COS 2-6
Species richness of bats (Chiroptera) along lakeshore habitats in western South Carolina

Monday, August 11, 2014: 3:20 PM
302/303, Sacramento Convention Center
J. Eric Williams, School of Engineering, University of California Merced, Merced, CA
Wm. David Webster, Department of Biology and Marine Biology, University of North Carolina Wilmington, Wilmington, NC
Eman Ghoneim, Department of Geography and Geology, University of North Carolina Wilmington, Wilmington, NC
Background/Question/Methods

The conservation of bats has been a topic of increasing interest over the last decade due to drastic population declines. The introduction of white-nose syndrome in the northeastern United States, landscape modification, and interactions with wind turbines have all contributed to these declines. Devising management plans that are efficient at protecting bat populations is difficult because little is known about the critical habitat on which individual species rely. In this study we examine the habitat and climate factors that influence species richness in bats across a variety of lakeshore habitats.  Two acoustical sampling techniques were used to identify bat composition at 32 sites on Lake Keowee and Lake Jocassee, in northwestern South Carolina.  These presence/absence data were used in a null-model analysis program, Ecosim, to determine the co-occurrence of observed species.  We determined the variables that influence species richness in the region using multiple regression analyses, and calculated the change in species composition between sites using the Jaccard dissimilarity index.

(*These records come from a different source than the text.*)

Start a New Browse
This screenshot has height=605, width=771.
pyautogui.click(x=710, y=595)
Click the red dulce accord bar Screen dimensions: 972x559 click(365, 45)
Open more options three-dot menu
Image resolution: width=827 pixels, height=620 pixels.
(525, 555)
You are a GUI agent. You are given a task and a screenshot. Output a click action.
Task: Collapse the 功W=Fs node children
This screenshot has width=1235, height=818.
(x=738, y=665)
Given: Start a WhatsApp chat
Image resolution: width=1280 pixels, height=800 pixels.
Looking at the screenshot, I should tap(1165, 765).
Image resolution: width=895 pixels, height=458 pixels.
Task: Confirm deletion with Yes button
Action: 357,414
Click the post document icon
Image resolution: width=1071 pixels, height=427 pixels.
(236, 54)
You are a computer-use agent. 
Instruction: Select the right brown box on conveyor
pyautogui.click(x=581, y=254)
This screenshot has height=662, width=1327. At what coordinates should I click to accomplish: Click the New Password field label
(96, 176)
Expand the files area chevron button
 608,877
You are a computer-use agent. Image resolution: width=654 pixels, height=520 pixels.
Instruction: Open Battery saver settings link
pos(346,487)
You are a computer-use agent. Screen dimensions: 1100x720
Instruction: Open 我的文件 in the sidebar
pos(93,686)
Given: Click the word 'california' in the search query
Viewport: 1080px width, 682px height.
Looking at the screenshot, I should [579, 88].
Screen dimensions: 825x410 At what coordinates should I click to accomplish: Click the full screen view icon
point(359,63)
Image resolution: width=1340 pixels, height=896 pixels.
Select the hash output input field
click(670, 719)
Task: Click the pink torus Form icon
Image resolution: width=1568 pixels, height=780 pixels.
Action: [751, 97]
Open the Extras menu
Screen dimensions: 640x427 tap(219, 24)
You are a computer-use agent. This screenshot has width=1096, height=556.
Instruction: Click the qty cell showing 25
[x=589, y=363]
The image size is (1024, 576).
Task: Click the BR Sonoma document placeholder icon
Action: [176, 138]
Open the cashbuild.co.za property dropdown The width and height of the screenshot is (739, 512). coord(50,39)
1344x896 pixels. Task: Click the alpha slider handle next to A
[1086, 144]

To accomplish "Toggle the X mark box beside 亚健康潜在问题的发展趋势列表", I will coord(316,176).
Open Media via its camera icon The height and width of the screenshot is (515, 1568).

Finally, multivariable logistic models were used to identify the habitat and climate variables that predicted the presence or absence of individual species.

Results/Conclusions

Overall, nine species of bats were documented in the region, with four of the nine species classified as rare.  Species richness values ranged from three to eight across both lakes and mean species richness was not significantly different between the two lakes. Ecosim analyses on all species indicate that they are randomly distributed among sites.  However, a separate Ecosim analysis on the rare species suggests that they are habitat specialists and require specific environmental and climatic variables to be present.  Species richness among all bats was positively correlated to the amount of water, evergreen forest, and slope within the region, but negatively correlated to the amount of urban development.  The Jaccard dissimilarity index showed two changes in species composition, with the changes corresponding to habitat shifts from upland piedmont habitats to mountainous, steep-sloping mesic habitats.  These data suggest that species richness is highest in the rural mountainous regions of the state, which corresponds to the habitat in which the rare species were observed.  No multivariable model exhibited strong support for predicting the presence of any species in the region, but these models combined with the species richness analyses provide insight into which variables maybe critical for sustaining rare species.